**Requirements:**
Render the lines of the listing from the line containing "The height and" through the line containing "Click the Embeddable", inclusive, as a JSON list of strings with one string per line, omitting blank lines.

**Dataset records:**
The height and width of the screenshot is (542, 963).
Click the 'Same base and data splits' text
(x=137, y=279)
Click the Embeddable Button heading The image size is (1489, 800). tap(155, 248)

* * *

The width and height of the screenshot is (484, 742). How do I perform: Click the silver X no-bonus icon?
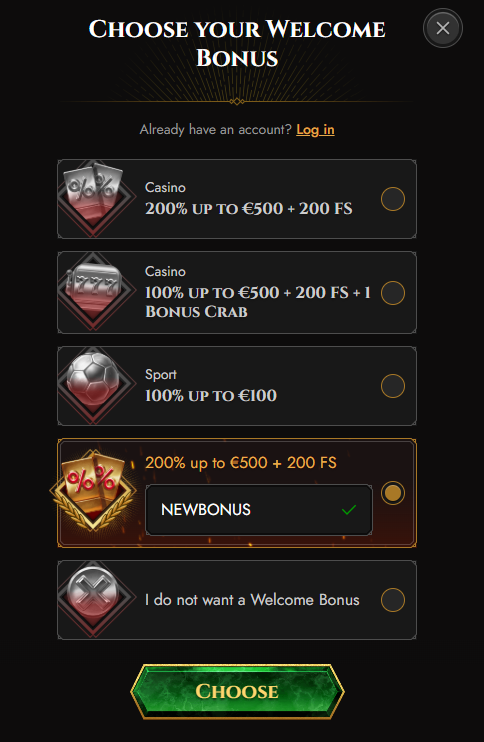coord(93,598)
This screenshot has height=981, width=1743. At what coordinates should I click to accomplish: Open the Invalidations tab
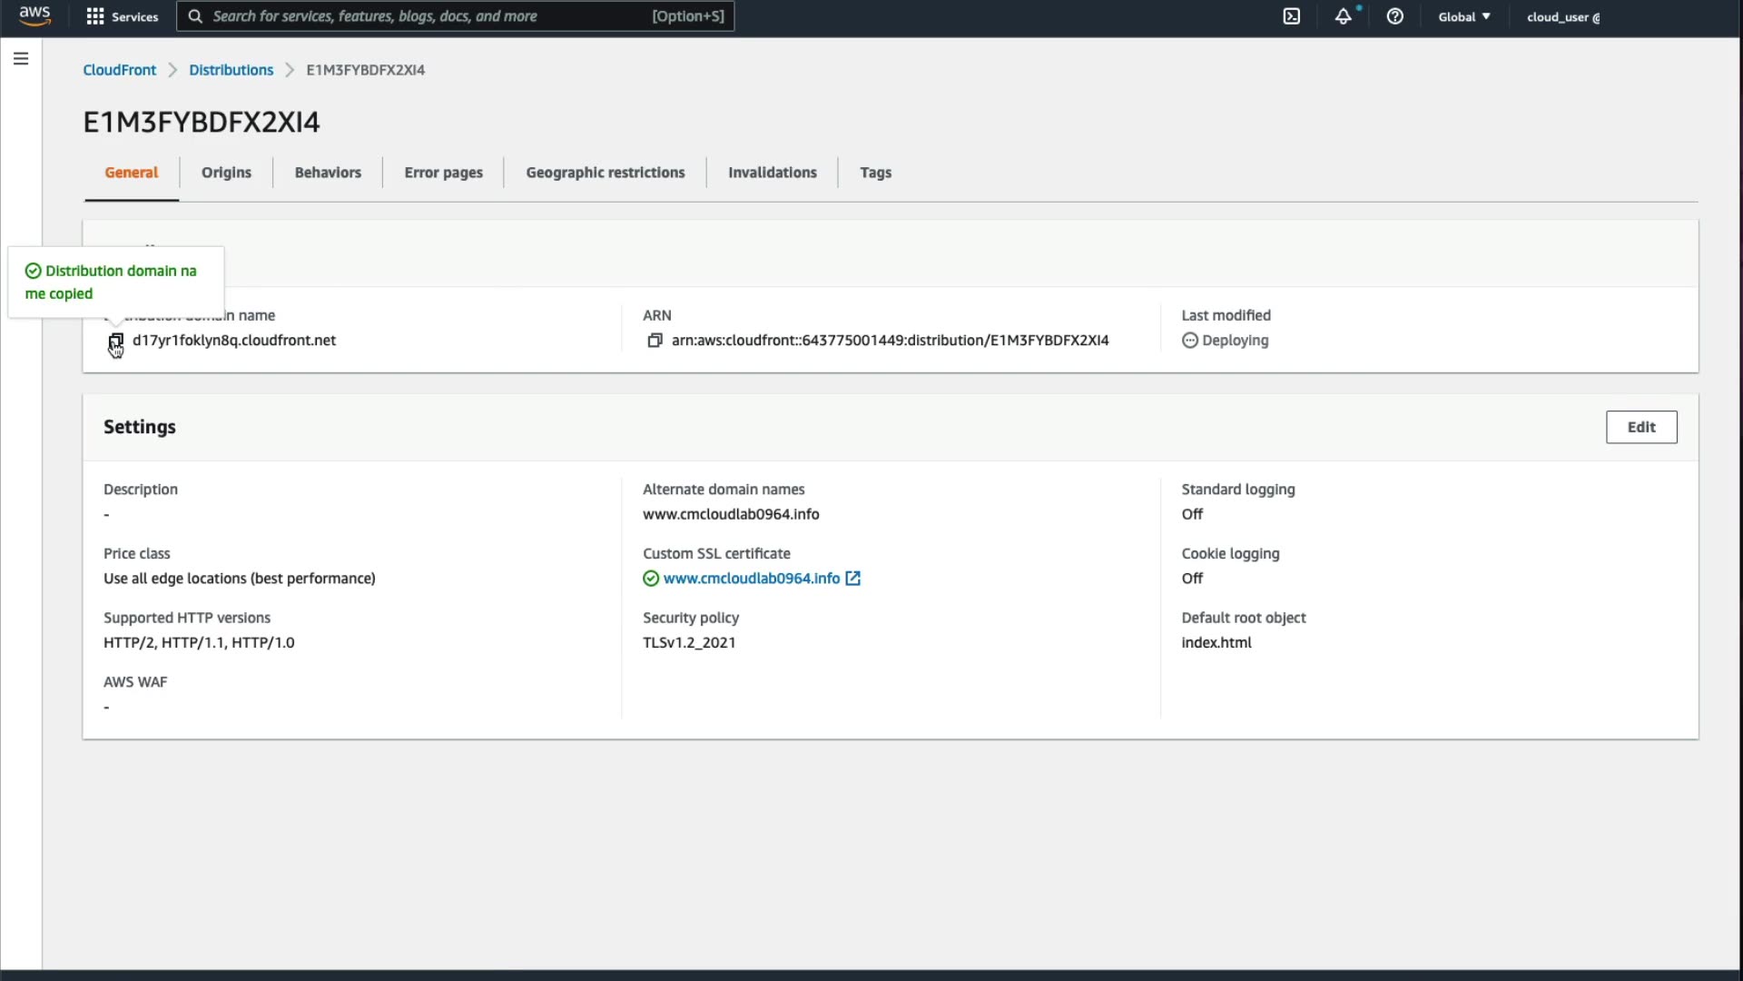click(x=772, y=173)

**Full solution:**
[
  "The height and width of the screenshot is (542, 963).",
  "Click the 'Same base and data splits' text",
  "(x=137, y=279)",
  "Click the Embeddable Button heading The image size is (1489, 800). tap(155, 248)"
]